Applying the Principles of Collective Healing to Spiritual Ecology
If I look at separation from nature through the lens of the principles of collective trauma and healing, and apply the principles of inner rest, relational presence, and emergent restorative action, I come to a prescriptive approach for this disconnection:
- Rest in inner stillness. A key part of collective trauma healing is to rest in inner stillness, or to be in witness consciousness: a state, where you are able to dis-identify with your personality layer. To know yourself as part of the field; as part of something greater. As a daily healing practice, concentrate on accepting the miracle that is “you” as a natural seed of life. You have the right to be, and you already belong.
- Treat yourself with care.
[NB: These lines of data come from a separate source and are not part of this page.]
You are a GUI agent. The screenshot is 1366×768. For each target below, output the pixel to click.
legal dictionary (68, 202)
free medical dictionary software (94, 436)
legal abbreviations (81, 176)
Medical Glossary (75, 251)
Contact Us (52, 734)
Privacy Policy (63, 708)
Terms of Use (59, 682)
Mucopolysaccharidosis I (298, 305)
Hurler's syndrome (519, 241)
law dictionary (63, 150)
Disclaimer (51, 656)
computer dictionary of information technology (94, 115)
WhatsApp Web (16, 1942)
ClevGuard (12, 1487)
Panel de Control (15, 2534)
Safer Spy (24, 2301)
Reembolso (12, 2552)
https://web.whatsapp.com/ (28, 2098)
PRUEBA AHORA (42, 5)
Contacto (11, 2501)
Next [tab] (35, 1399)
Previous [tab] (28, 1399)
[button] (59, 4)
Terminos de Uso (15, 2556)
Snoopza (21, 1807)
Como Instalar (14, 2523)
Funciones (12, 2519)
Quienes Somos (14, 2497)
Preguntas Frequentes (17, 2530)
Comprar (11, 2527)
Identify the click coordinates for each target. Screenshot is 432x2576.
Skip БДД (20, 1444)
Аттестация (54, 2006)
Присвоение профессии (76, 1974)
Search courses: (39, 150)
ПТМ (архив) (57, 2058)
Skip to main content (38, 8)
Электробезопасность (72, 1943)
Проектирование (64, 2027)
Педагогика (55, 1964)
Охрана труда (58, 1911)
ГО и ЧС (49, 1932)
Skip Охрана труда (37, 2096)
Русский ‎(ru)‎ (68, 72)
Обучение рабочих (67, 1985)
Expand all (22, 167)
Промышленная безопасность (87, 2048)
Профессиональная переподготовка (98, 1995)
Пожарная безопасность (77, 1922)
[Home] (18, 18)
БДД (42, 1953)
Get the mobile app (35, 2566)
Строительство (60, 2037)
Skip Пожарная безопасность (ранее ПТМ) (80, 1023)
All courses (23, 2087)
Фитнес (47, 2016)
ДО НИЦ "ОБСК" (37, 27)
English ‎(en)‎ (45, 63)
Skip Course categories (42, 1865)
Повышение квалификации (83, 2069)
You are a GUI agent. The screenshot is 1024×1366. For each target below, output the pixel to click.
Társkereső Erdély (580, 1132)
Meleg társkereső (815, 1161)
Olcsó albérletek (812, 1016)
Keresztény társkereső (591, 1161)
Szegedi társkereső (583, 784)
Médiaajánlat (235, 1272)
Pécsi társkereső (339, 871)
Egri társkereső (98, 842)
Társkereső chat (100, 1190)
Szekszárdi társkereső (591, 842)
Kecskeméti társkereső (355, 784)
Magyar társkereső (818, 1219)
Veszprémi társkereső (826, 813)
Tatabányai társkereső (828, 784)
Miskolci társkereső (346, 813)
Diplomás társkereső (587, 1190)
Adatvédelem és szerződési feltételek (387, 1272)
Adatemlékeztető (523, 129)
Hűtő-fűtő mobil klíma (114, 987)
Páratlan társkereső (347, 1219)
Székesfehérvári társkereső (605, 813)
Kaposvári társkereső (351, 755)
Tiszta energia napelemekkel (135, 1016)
Remember, you are not separate from the planet - so don’t, as Thomas Huebl says “burn your own substance- your burnout is the planet’s burnout.”
- Find a human ally(ies) (dyad or triad). Dr. Rupert Read says “We are nature coming to an awareness of what we are doing to ourselves.” With others, we enter into a relational space of presence to inquire:
- How does connection with nature or the web of life live in and as you?
- How does separation from nature live in you?
- Where do nature estrangement, ecological disruption, or climate grief live in you?
- Here we might also Investigate what comes up when you consider changing the story and living into new story: changing your consumption habits, your behavior, and other patterns. Where and how will you belong if you change the story of separation?
- Begin the process of relearning or feeling yourself as nature, with your allies, or with a community that is committed to awakening, feel it all. Eco-philosopher Joanna Macy writes, “The refusal to feel takes a heavy toll. Not only is there an impoverishment of our emotional and sensory life... but this psychic numbing also impedes our capacity to process and respond to information... depleting the resilience and imagination needed for fresh visions and strategies.” Together, we develop our inborn perceptual capacity to feel the web of life. To experience the wonder and awe of life. To listen with the whole body. To be outside in all kinds of weather. To grow something.
- Charles Eisenstein advises us to “Find a piece of land and love it”. Paying attention is the key language of love. Meet and know the trees and the plants on your very own patch of familiar land. If you don’t have a personal patch, love a park. Love a public space, or a wild space- it’s not about ownership, it’s about presence, attention and communion.
- Embody the re-enchantment of the world. Science and mystery are not in competition or conflict. We can hold both at the same time. Concentrate on reweaving our essential being as part of the magic of Earth.
When we reconnect with our fundamental belonging as nature—when spirit lives all around us and through us, in the air we breathe, in the food we eat, and through our very own tissues—when we are once again the spray of the sea and the ice on the pond and the sun-warmed wind and ripe pear dripping down our jaws- then we heal the collective trauma of our developmental severance from nature. From this reconnection, flows a greater collective, naturally emerging commitment to restoring our human and planetary ecologies.